Because when you’re accepting a freebie, you have no leverage at all. None. At least with cash on the fucking barrelhead, you are a customer and in some sort of implied relationship. If you’re passing all your mail through Gmail, though, or letting Facebook be your social outlet, you’re…kinda screwed, in the long run. And yet, we’ve already established that The Potential For GROWTH is all Wall Street cares about, or else Tesla wouldn’t have a higher market cap today than Ford or GM despite the fact that Ford’s F-150 sales alone dwarf Tesla’s revenue and just one of those pickups probably represents more profit than all of Tesla made last year.

One part shell game and one part “please sir can I have some more” – that’s the world we’ve made for ourselves. If you’ve made it a little bit, you better seriously consider that your common cause should be made with those who have less, not those who have more – because the latter want your bit too, and they care for you no more than they care for the former.


I finished the S-Town podcast earlier this week, before the GOP finished killing the filibuster in the Senate and the continuing parade of “do everything we threatened Obama over” entered the bomb-Syria phase. All of which I expected. Last year, I said that this was unprecedented, the biggest blow yet to the established norms of American politics, and that it might not redound to the benefit of the GOP if the Democrats could make people aware of the consequences. Unfortunately, making people aware of the consequences would have required a media brighter than the average schnauzer, and here we are.

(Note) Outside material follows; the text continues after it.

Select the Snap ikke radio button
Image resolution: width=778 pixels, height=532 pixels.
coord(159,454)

Because make no mistake, this is a bell you can’t unring. The GOP filibustered a Supreme Court vacancy for almost a year to prevent a Democrat filling that seat, and then destroyed the filibuster to fill it themselves. If there’s one thing you can say about the 21st century, say this: this is when the Republican Party realized they could take over politics merely by ignoring the unwritten rules. In Republican-World, it’s okay to steer the Titanic directly into the iceberg if you can be captain all the way down, and your opponents will blithely assume “nobody would actually steer into an iceberg” and just let you do it.

Which was in the back of my head the whole time I was listening to this podcast.  See, there are things they tell you in the old country. Things about God and Jesus and how you treat your fellow man, about how important it is to do well in school, about how good it is that you’re smart. But that matters less than the unwritten rules: God is for whatever everyone else already believes, you don’t have to treat colored people the same as white ones, and – most importantly – never let your smart get in the way of being just like everyone else. Because the worst thing you can be if you want to participate in the South is different.

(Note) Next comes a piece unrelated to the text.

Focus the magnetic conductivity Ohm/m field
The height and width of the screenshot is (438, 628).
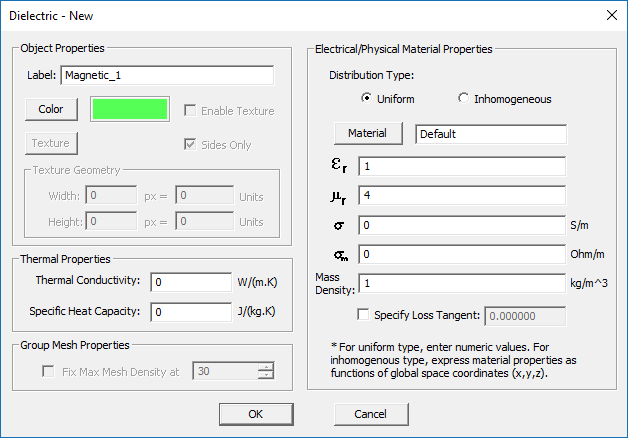(x=462, y=254)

And now here we are, after twenty-five years of the Southernization of national politics. The new unwritten rules are simple: our side wins no matter what and anything goes to make it happen. As one person put it, the Democrats and Republicans were playing a boardgames, the Republicans lit the house on fire, and the Democrats are still trying to win the boardgame. One side does whatever it wants, and fuck you if you think you can stop it, while the morons of the news media stare slack jawed and make goo goo eyes at cruise missile footage and say “BUT HER EMAILS” over and over as if they understood anything they were saying.

We might don’t make it back from the next four years. If we do, we might not recognize what we get back. But it is extremely crucial to understand one thing: the old ways are gone. There’s no going back to how things used to be. How we deal with that will determine what kind of a country we have in 2020, if any.